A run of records
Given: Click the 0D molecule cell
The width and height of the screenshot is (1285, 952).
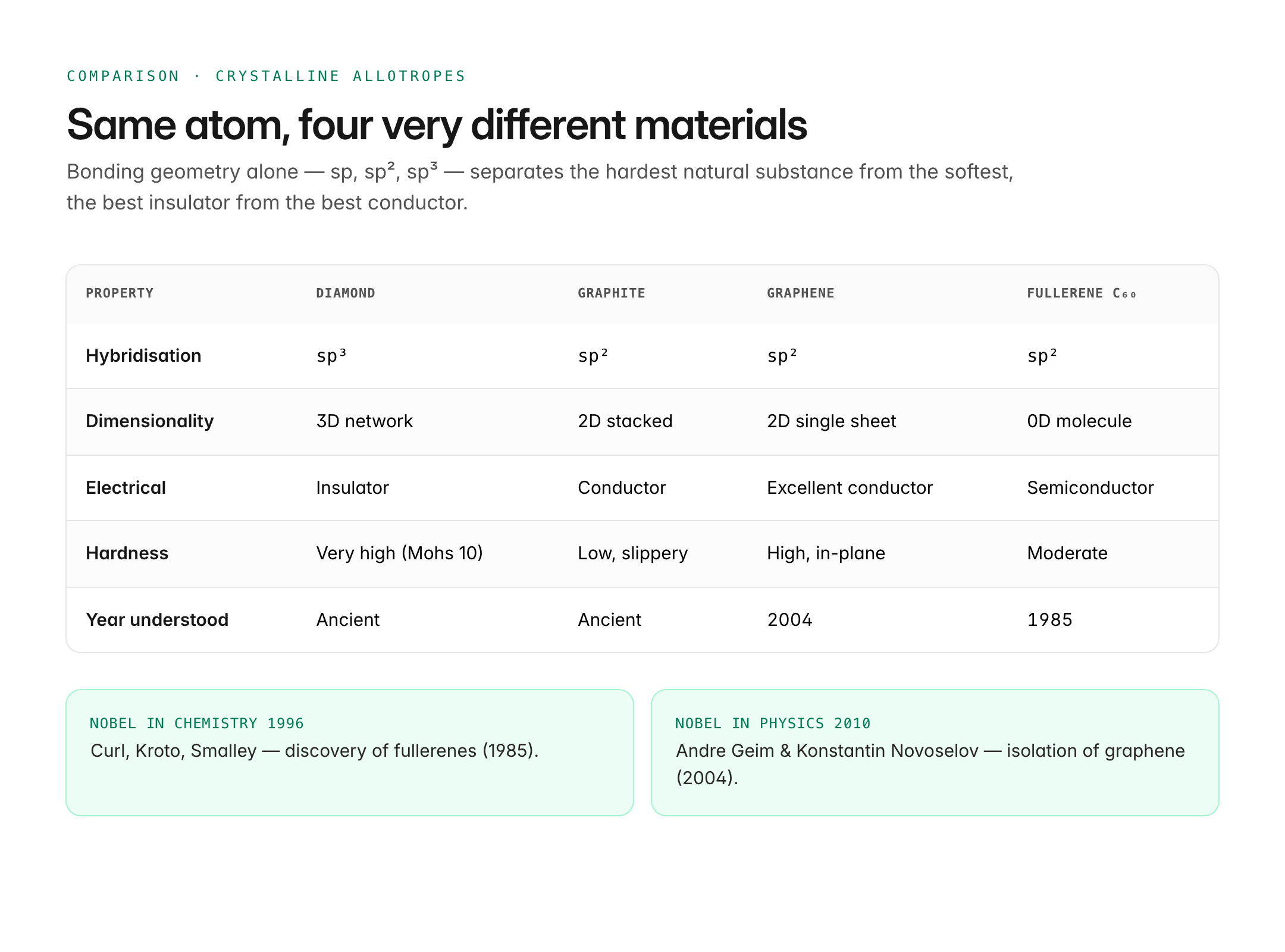Looking at the screenshot, I should 1079,421.
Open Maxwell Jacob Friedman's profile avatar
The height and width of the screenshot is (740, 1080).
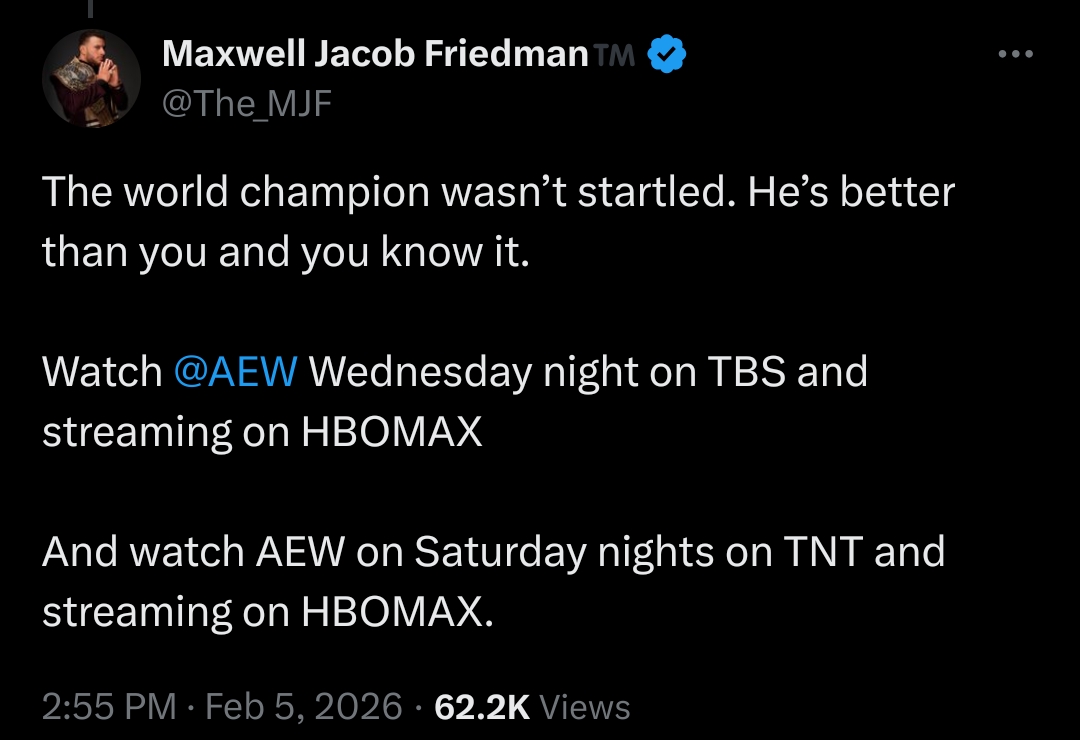click(91, 78)
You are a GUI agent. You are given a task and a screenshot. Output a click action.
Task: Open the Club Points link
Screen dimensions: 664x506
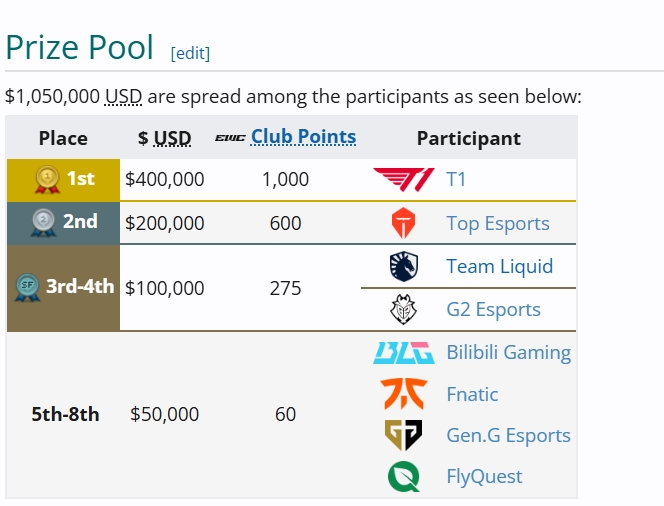click(303, 137)
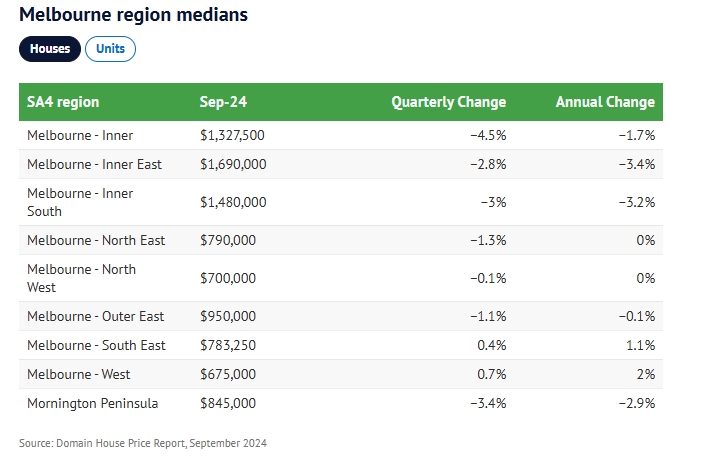
Task: Click the Melbourne region medians heading
Action: coord(134,15)
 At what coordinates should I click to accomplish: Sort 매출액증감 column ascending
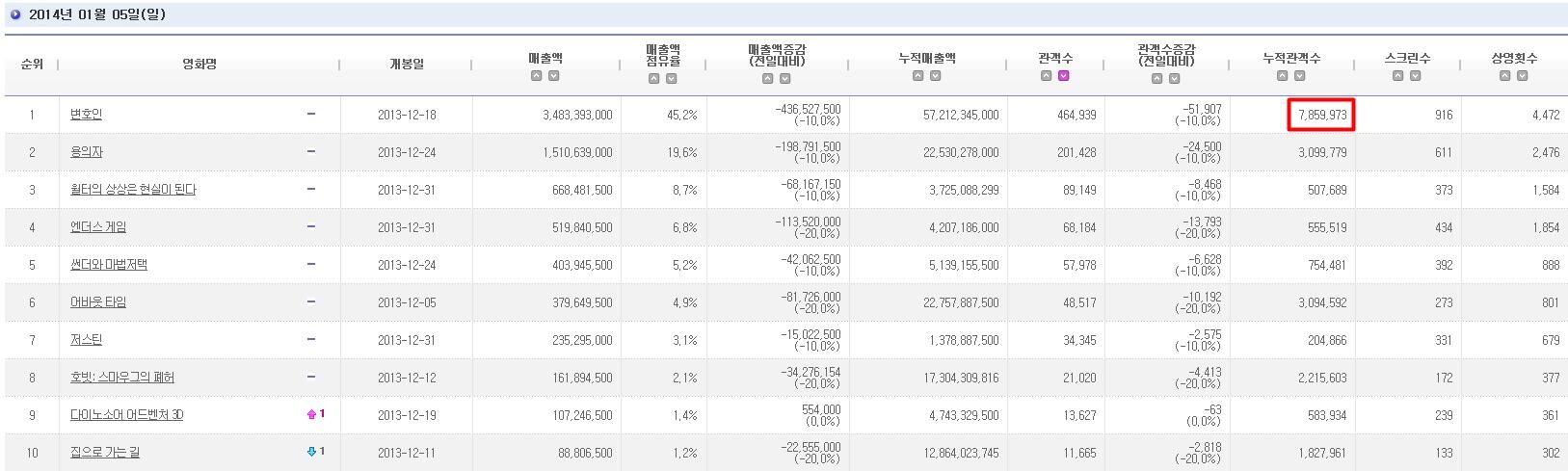pos(768,79)
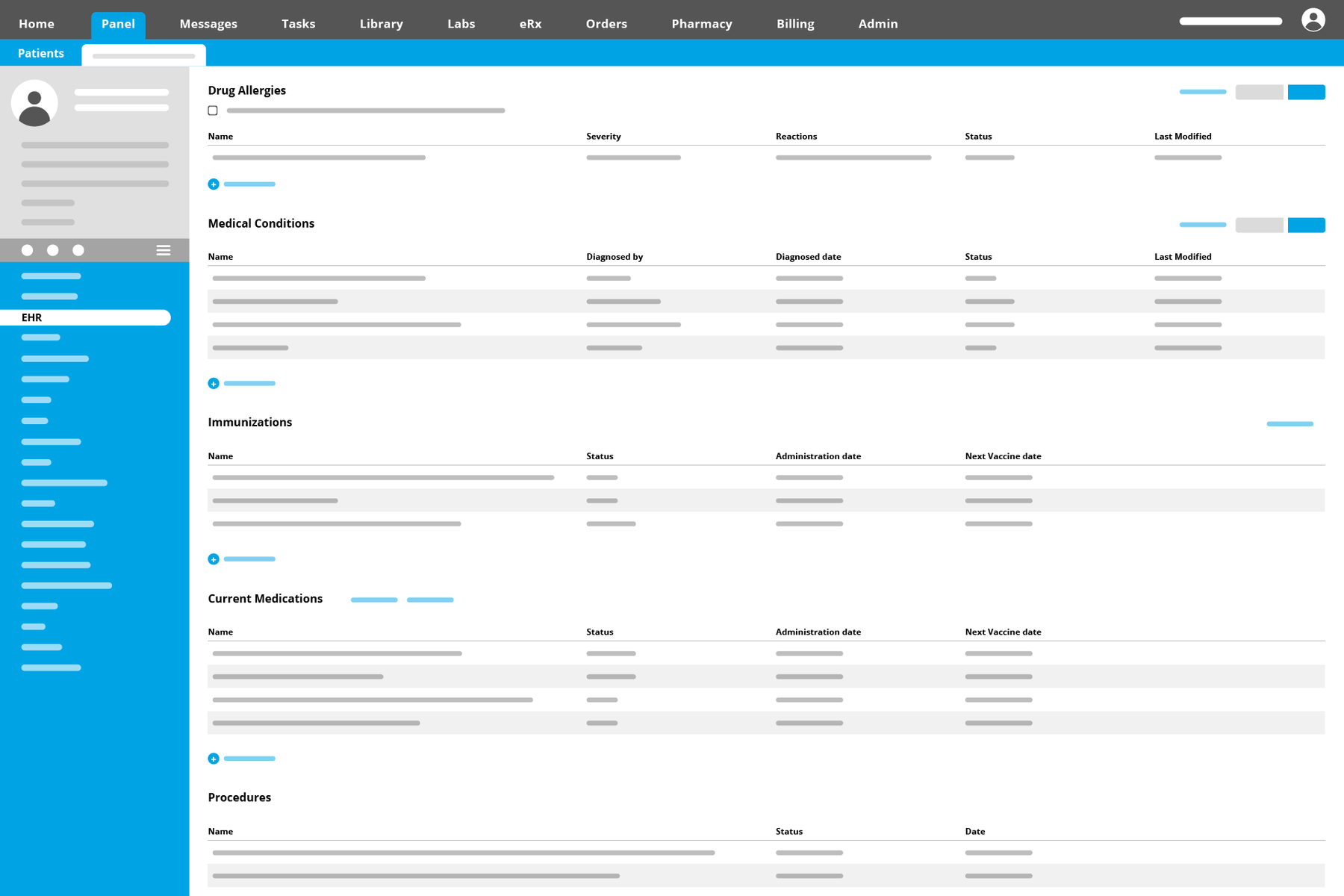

BRIEF:
Pull out every line of the material above that contains the string "Open". Case counts.

RESPONSE:
Open Maxwell Jacob Friedman's profile avatar
Task: Open the Club Points link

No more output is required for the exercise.